Я вздрогнул, задрожал, и потом из меня хлынул горячий поток слез. Все вышло наружу, рыдания сотрясали и колотили меня. Дед просто молча обнимал меня, а я смирился с его присутствием и с тем, что его сильные руки сжимают меня.
— Я скучаю по ней, дед. Я так чертовски сильно по ней скучаю, что этого просто не может быть. И я скучаю по папе, — я вцепился в рубашку деда, удерживаясь на ногах. — Его нет, хотя он жив и живет в том доме. Он здесь, но его нет. И он нужен мне, но он... просто сдался. Я совсем один. Мне так одиноко. Меня тошнит от этого. Тошнит от самого себя. И я так устал. От того, что больно. Устал скучать по ней.

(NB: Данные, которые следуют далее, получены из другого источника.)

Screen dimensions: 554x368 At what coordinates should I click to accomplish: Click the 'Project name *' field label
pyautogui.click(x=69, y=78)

— Я знаю, Кейд. Знаю. Я не могу сказать ничего, что бы помогло тебе. Просто держись, это все, что ты можешь сделать. Я видел, как умирают люди, ты знаешь. Я об этом не часто говорил, но... хорошие парни, друзья, те, кого я готовил, с кем сражался бок о бок и кого любил как братьев. Боль не проходит. Ты просто встаешь каждый день и делаешь то, что должен делать, и постепенно... ну... на смену боли приходят другие чувства. Другая боль. Но и хорошие вещи. Я встретил твою бабушку, когда, наконец, ушел из армии после того, как три раза побывал во Вьетнаме. Десять лет служил, и почти все время в горячих точках. Видел такое дерьмо, какое ты и вообразить не можешь, и надеюсь, что ты и не увидишь. Что я пытаюсь сказать, я тогда был совсем чокнутый. Встретил твою бабушку, и это было тем добром, которое перевесило все зло.
Он остановился, чтобы затянуться сигаретой и выпустить дым.

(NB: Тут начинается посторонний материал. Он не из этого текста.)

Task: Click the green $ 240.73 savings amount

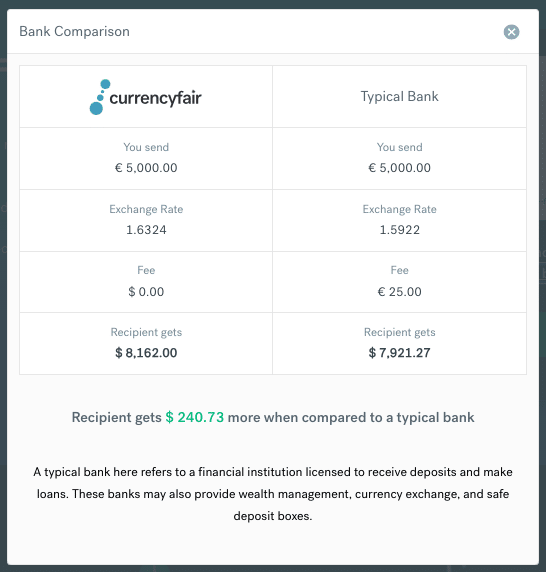Action: [194, 417]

— Если бы я потерял Бет... ну, не могу честно сказать, что я бы справлялся с этим лучше, чем Эйдан. Пока ты не познаешь такую любовь, Кейден, ты и понять не сможешь… я даже не знаю, как сказать. Я не очень хорошо обращаюсь со словами. Это переворачивает все внутри тебя. Как будто вокруг молодого побега обвивается лоза, и они растут вместе, пока уже нельзя сказать, где дерево, а где лоза. Если ты это потеряешь, это разорвет тебя на части. Разорвет навсегда. От меня бы ничего не осталось, если бы я потерял Бет. Вот что я пытаюсь сказать. Так что не слишком осуждай твоего старого папашу.
— Я пытаюсь, дед. Я это все понимаю, по крайней мере, так, как умею. Но я... я еще мальчик. Я пытаюсь не быть им. Знаю, что нужно взрослеть. Но иногда мне не хочется.